**PASSAGE:**
Ethereal-dev: Re: [ethereal-dev] Should "Follow TCP Stream" filter the display or not?

Note: This archive is from the project's previous web site, ethereal.com. This list is no longer active.

From: Guy Harris <guy@xxxxxxxxxx>
Date: Wed, 25 Aug 1999 15:36:26 -0700 (PDT)
> Both Gilbert and I have been thinking about this; Gilbert sent out mail
> about this a while ago, discussing an approach that I think was similar
> to the one you're suggesting,

Here are some of the mail messages he's sent out about this (check out
the full threads for more on the topic):

Message-ID: <19990402222527.A2134@xxxxxxxxxx>
Date: Fri, 2 Apr 1999 22:25:27 -0600
From: Gilbert Ramirez <gramirez@xxxxxxxxxx>
To: ethereal-dev@xxxxxxxx
Subject: Re: [ethereal-dev] Standards in decode routines

On Sat, Apr 03, 1999 at 11:20:47AM +0900, Richard Sharpe wrote:
> Hi folks,
> 
> I have insinuated my way onto the team by contributing code and promising
> to contribute more :-) At some stage I am going to have to add my name to
> the list of contributors on the help screen :-) 

Make it so.

> I am starting to wonder if we have any standards around information
> presented by the various decode routines. I am looking for some guidelines,
> and don't mind being part of the solution (ie, coming up with guidelines if
> they are needed). Are there any guidelines? As I am looking more and more
> at TCP level protocols (like SMTP, DNS Zone Transfers, SSH, Telnet, etc),
> it may be that there is a need for such guidelines.

There are no guidelines. Ethereal has been evolving. We have mostly
stayed away from the protocols that are stacked above the
session-oriented transports (TCP, SPX) because of the difficulty of
matching packets of fragmented TCP write()s. Guy has some good ideas on
how to fix this.

What I'd like to do in regards to this is to have an "unfragment"  mode
in ethereal. When used, multiple packets that are known to be part of a
single TCP transmision (write()) will be coalesced together. The packet
summary line will be two lines high. The first line will be the decoding
of the packet (once you put all the packets together for a single TCP
write(), you can send that entire buffer to the next higher layer,
dissect_http() or whatever). The second line will contain a drop-down
list of the individiual frames that make up this TCP write(). If you
select one of these frames, a window pops up showing you the protocol
tree and hex dump of that single frame.

As far as guidelines, I have begun writing a small tutorial on how to
write dissect() routines. It's not yet complete; I wasn't going to show
it until it was ready, but since you asked.... I plan to go into more
detail on how to create the packet summary line, how to associate fields
in the protocol tree with byte ranges in the hex dump, and how to use
the various utility routines in ethereal (ip_to_strval, etc). If anyone
wants to add some paragraphs, please send me the additions! (or wait
until its in CVS)

> THINGS ABOUT ETHEREAL I HAVE A PROBLEM WITH
> 
> 1. It does not presently handle enough protocols. I am contributing towards
> fixing this, as are many others.

Perhaps this tutorial will help with that.

Stored data
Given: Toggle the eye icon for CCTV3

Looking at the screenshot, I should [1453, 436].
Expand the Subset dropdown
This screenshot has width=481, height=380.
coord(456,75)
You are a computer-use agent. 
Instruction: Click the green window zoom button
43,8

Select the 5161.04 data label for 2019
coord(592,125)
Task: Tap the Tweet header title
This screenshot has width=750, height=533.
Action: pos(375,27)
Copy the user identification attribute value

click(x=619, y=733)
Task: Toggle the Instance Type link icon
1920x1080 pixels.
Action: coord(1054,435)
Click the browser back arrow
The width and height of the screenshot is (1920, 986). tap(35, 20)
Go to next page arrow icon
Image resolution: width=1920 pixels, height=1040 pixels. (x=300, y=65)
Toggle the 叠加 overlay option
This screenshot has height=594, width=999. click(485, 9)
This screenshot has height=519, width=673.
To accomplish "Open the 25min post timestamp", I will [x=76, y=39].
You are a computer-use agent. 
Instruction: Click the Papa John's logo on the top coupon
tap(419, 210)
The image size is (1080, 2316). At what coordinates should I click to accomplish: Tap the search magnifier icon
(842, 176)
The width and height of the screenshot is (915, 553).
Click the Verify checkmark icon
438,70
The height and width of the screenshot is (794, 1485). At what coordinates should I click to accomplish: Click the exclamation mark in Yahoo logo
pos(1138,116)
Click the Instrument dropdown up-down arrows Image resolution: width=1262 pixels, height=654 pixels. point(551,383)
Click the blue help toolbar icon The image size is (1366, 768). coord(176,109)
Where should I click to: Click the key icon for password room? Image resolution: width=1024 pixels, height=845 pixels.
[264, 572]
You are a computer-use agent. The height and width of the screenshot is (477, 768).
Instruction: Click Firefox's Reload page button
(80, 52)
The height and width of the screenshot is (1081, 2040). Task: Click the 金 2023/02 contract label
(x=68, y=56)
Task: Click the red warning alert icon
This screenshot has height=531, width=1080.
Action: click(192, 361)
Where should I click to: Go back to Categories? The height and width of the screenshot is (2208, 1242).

**EXERCISE TASKS:**
1. In the archived message, which TCP-level protocols are given as examples in parentheses? List all of them.
2. Count the lines of the listing that contain the string "back", where case counts, and give only the number.

**WORKED SOLUTIONS:**
1. SMTP, DNS Zone Transfers, SSH, Telnet

2. 2